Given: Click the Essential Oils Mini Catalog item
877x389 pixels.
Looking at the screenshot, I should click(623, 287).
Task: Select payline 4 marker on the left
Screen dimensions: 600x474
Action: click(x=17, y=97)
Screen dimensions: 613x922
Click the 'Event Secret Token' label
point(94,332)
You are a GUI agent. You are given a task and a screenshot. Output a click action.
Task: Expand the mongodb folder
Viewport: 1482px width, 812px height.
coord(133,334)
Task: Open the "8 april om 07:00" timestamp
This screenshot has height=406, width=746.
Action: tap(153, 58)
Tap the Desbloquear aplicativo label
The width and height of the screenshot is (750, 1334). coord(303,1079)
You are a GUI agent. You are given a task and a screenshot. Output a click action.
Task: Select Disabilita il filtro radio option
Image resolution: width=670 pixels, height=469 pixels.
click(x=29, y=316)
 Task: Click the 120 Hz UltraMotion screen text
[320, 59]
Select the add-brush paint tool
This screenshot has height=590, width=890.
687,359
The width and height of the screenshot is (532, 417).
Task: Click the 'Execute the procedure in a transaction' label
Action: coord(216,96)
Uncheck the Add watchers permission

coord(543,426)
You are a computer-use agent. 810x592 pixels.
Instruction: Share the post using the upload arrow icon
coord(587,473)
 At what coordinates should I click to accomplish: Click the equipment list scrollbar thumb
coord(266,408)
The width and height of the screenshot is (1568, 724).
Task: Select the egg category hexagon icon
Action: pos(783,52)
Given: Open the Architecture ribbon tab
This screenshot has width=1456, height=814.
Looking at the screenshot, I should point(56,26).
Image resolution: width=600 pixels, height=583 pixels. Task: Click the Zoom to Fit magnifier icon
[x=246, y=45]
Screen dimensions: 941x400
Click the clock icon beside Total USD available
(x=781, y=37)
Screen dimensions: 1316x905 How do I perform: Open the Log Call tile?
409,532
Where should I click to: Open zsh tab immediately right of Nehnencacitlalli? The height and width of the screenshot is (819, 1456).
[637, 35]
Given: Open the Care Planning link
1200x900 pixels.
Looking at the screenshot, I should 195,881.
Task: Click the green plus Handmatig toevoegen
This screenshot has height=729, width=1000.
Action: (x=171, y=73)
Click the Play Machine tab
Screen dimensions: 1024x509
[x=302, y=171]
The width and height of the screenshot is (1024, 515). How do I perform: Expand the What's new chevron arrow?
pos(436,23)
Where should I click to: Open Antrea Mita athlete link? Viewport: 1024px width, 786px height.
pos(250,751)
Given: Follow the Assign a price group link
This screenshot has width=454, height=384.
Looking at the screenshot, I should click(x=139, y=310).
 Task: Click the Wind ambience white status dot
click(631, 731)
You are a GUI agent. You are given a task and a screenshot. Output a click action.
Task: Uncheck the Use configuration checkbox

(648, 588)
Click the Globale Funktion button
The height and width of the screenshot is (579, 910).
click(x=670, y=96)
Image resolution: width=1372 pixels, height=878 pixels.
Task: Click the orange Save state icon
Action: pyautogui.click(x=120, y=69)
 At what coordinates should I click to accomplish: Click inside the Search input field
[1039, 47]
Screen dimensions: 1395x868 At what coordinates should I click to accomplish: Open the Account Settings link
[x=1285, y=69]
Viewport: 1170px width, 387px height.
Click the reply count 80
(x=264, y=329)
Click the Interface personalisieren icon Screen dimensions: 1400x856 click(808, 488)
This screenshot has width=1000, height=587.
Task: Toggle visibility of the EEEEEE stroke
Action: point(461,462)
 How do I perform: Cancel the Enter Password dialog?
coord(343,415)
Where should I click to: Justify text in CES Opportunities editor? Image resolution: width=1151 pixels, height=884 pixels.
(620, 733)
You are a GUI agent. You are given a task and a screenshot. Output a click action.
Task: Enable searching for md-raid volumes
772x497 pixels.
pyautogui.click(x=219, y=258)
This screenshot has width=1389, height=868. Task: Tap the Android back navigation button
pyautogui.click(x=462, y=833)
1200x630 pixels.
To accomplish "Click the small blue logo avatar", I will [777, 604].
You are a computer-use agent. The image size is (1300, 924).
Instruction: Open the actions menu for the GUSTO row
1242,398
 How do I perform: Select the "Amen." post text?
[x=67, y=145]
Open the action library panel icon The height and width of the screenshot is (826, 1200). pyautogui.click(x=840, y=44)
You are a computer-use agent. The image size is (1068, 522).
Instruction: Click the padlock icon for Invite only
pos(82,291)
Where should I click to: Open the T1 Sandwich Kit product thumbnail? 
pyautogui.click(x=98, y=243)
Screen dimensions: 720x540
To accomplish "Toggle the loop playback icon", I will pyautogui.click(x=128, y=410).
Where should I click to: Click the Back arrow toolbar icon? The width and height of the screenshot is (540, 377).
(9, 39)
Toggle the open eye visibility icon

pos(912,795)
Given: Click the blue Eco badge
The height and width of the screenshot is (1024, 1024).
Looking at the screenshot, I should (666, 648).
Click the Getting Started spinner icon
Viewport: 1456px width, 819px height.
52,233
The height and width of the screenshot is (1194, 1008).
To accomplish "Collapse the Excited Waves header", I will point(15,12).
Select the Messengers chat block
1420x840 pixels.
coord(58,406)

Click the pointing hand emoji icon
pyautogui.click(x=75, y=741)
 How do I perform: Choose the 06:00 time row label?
================
WHAT IS REQUIRED
Can you turn every line of the listing above into a JSON array of strings, with one string per line and blank lines omitted?

OUTPUT FOR THIS EXERCISE
[
  "Given: Click the Essential Oils Mini Catalog item",
  "877x389 pixels.",
  "Looking at the screenshot, I should click(623, 287).",
  "Task: Select payline 4 marker on the left",
  "Screen dimensions: 600x474",
  "Action: click(x=17, y=97)",
  "Screen dimensions: 613x922",
  "Click the 'Event Secret Token' label",
  "point(94,332)",
  "You are a GUI agent. You are given a task and a screenshot. Output a click action.",
  "Task: Expand the mongodb folder",
  "Viewport: 1482px width, 812px height.",
  "coord(133,334)",
  "Task: Open the \"8 april om 07:00\" timestamp",
  "This screenshot has height=406, width=746.",
  "Action: tap(153, 58)",
  "Tap the Desbloquear aplicativo label",
  "The width and height of the screenshot is (750, 1334). coord(303,1079)",
  "You are a GUI agent. You are given a task and a screenshot. Output a click action.",
  "Task: Select Disabilita il filtro radio option",
  "Image resolution: width=670 pixels, height=469 pixels.",
  "click(x=29, y=316)",
  " Task: Click the 120 Hz UltraMotion screen text",
  "[320, 59]",
  "Select the add-brush paint tool",
  "This screenshot has height=590, width=890.",
  "687,359",
  "The width and height of the screenshot is (532, 417).",
  "Task: Click the 'Execute the procedure in a transaction' label",
  "Action: coord(216,96)",
  "Uncheck the Add watchers permission",
  "coord(543,426)",
  "You are a computer-use agent. 810x592 pixels.",
  "Instruction: Share the post using the upload arrow icon",
  "coord(587,473)",
  " At what coordinates should I click to accomplish: Click the equipment list scrollbar thumb",
  "coord(266,408)",
  "The width and height of the screenshot is (1568, 724).",
  "Task: Select the egg category hexagon icon",
  "Action: pos(783,52)",
  "Given: Open the Architecture ribbon tab",
  "This screenshot has width=1456, height=814.",
  "Looking at the screenshot, I should point(56,26).",
  "Image resolution: width=600 pixels, height=583 pixels. Task: Click the Zoom to Fit magnifier icon",
  "[x=246, y=45]",
  "Screen dimensions: 941x400",
  "Click the clock icon beside Total USD available",
  "(x=781, y=37)",
  "Screen dimensions: 1316x905 How do I perform: Open the Log Call tile?",
  "409,532",
  "Where should I click to: Open zsh tab immediately right of Nehnencacitlalli? The height and width of the screenshot is (819, 1456).",
  "[637, 35]",
  "Given: Open the Care Planning link",
  "1200x900 pixels.",
  "Looking at the screenshot, I should 195,881.",
  "Task: Click the green plus Handmatig toevoegen",
  "This screenshot has height=729, width=1000.",
  "Action: (x=171, y=73)",
  "Click the Play Machine tab",
  "Screen dimensions: 1024x509",
  "[x=302, y=171]",
  "The width and height of the screenshot is (1024, 515). How do I perform: Expand the What's new chevron arrow?",
  "pos(436,23)",
  "Where should I click to: Open Antrea Mita athlete link? Viewport: 1024px width, 786px height.",
  "pos(250,751)",
  "Given: Follow the Assign a price group link",
  "This screenshot has width=454, height=384.",
  "Looking at the screenshot, I should click(x=139, y=310).",
  " Task: Click the Wind ambience white status dot",
  "click(631, 731)",
  "You are a GUI agent. You are given a task and a screenshot. Output a click action.",
  "Task: Uncheck the Use configuration checkbox",
  "(648, 588)",
  "Click the Globale Funktion button",
  "The height and width of the screenshot is (579, 910).",
  "click(x=670, y=96)",
  "Image resolution: width=1372 pixels, height=878 pixels.",
  "Task: Click the orange Save state icon",
  "Action: pyautogui.click(x=120, y=69)",
  " At what coordinates should I click to accomplish: Click inside the Search input field",
  "[1039, 47]",
  "Screen dimensions: 1395x868 At what coordinates should I click to accomplish: Open the Account Settings link",
  "[x=1285, y=69]",
  "Viewport: 1170px width, 387px height.",
  "Click the reply count 80",
  "(x=264, y=329)",
  "Click the Interface personalisieren icon Screen dimensions: 1400x856 click(808, 488)",
  "This screenshot has width=1000, height=587.",
  "Task: Toggle visibility of the EEEEEE stroke",
  "Action: point(461,462)",
  " How do I perform: Cancel the Enter Password dialog?",
  "coord(343,415)",
  "Where should I click to: Justify text in CES Opportunities editor? Image resolution: width=1151 pixels, height=884 pixels.",
  "(620, 733)",
  "You are a GUI agent. You are given a task and a screenshot. Output a click action.",
  "Task: Enable searching for md-raid volumes",
  "772x497 pixels.",
  "pyautogui.click(x=219, y=258)",
  "This screenshot has width=1389, height=868. Task: Tap the Android back navigation button",
  "pyautogui.click(x=462, y=833)",
  "1200x630 pixels.",
  "To accomplish \"Click the small blue logo avatar\", I will [777, 604].",
  "You are a computer-use agent. The image size is (1300, 924).",
  "Instruction: Open the actions menu for the GUSTO row",
  "1242,398",
  " How do I perform: Select the \"Amen.\" post text?",
  "[x=67, y=145]",
  "Open the action library panel icon The height and width of the screenshot is (826, 1200). pyautogui.click(x=840, y=44)",
  "You are a computer-use agent. The image size is (1068, 522).",
  "Instruction: Click the padlock icon for Invite only",
  "pos(82,291)",
  "Where should I click to: Open the T1 Sandwich Kit product thumbnail? ",
  "pyautogui.click(x=98, y=243)",
  "Screen dimensions: 720x540",
  "To accomplish \"Toggle the loop playback icon\", I will pyautogui.click(x=128, y=410).",
  "Where should I click to: Click the Back arrow toolbar icon? The width and height of the screenshot is (540, 377).",
  "(9, 39)",
  "Toggle the open eye visibility icon",
  "pos(912,795)",
  "Given: Click the blue Eco badge",
  "The height and width of the screenshot is (1024, 1024).",
  "Looking at the screenshot, I should (666, 648).",
  "Click the Getting Started spinner icon",
  "Viewport: 1456px width, 819px height.",
  "52,233",
  "The height and width of the screenshot is (1194, 1008).",
  "To accomplish \"Collapse the Excited Waves header\", I will point(15,12).",
  "Select the Messengers chat block",
  "1420x840 pixels.",
  "coord(58,406)",
  "Click the pointing hand emoji icon",
  "pyautogui.click(x=75, y=741)",
  " How do I perform: Choose the 06:00 time row label?"
]